====== TRECHO FORNECIDO ======
Koestler era o exemplo vivo do intelectual renegado, um ex-agente comunista que durante a prisão na Guerra Civil da Espanha, desiludido com a causa, assumira uma posição crescentemente anticomunista, efeito que levou ao escritor franco-argelino, seu amigo recente, a afirmar que "comunismo = assassinatos".
A influência dele sobre Camus fez por acelerar a sua mutação. O romancista que fora um militante do Partido Comunista na sua Argélia natal (1936-1938), um ativista da Resistência, o tão admirado homem engajado de Sartre, começou a se desengajar no após-guerra, procurando outro caminho que não o levasse a aliar-se ao comunismo, como Sartre terminou fazendo.
Em verdade, a postura que ele assumiu era um tanto irreal ou mesmo utópica devido à dimensão das forças em crescente colisão, a do Bloco Capitalista-Ocidental contra o Bloco Comunista do Leste. Rivalidade que envolveu o mundo e o ameaçou durante anos com um apocalipse atômico. Naquela situação era impossível haver "uma terceira posição" que conseguisse permanecer equidistante deles.
====== DADOS EXIBIDOS ======
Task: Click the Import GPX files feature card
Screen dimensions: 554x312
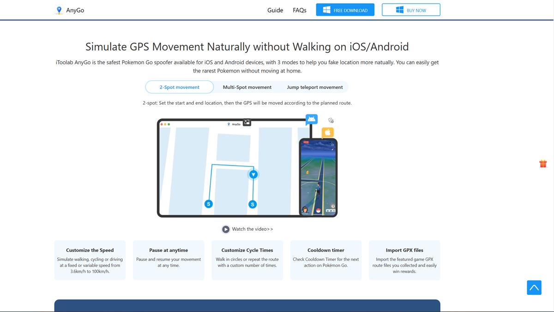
======
SOLICITAÇÃO:
Dê continuidade ao trecho sobre o afastamento de Camus do comunismo, começando logo após a última frase.

RESULTADO:
Tenha-se em conta o medo que a Guerra da Coréia indiretamente provocou na população parisiense, entre 1950 e 1952. Muitos passaram a temer que com o acirramento do confronto no extremo-oriente, os soviéticos em represália à intervenção norte-americana comandada pelo general MacArthur, poderiam invadir a França. Francine, a mulher de Camus, confessou à Simone de Beauvoir que, se tal acontecesse, ela se veria obrigada a matar seus dois filhos e se suicidar, pois não poderia suportar viver "sob os vermelhos". Os alunos de Simone, por sua vez, juram fazer um "pacto de morte" pelo mesmo motivo. A geração que sobreviera a Hitler não queria entregar-se a Stalin. Este, pois, era o clima que cercou a polêmica.
Seja como for o desentendimento entre Camus e Sartre, teve uma conotação universal, resumindo os conflitos da inteligência ocidental no século 20 (pelo menos desde 1917). Afinal, ao longo do século, todos os seres pensantes foram chamados a se colocarem a favor ou contra o comunismo, da mesma forma que ocorrera quatro séculos antes no Ocidente por ocasião da Reforma Religiosa no começo do século 16. Fato que dissolveu o Partido dos Humanistas da época do renascimento, forçado a abraçar a ortodoxia católica ou a dos protestantes.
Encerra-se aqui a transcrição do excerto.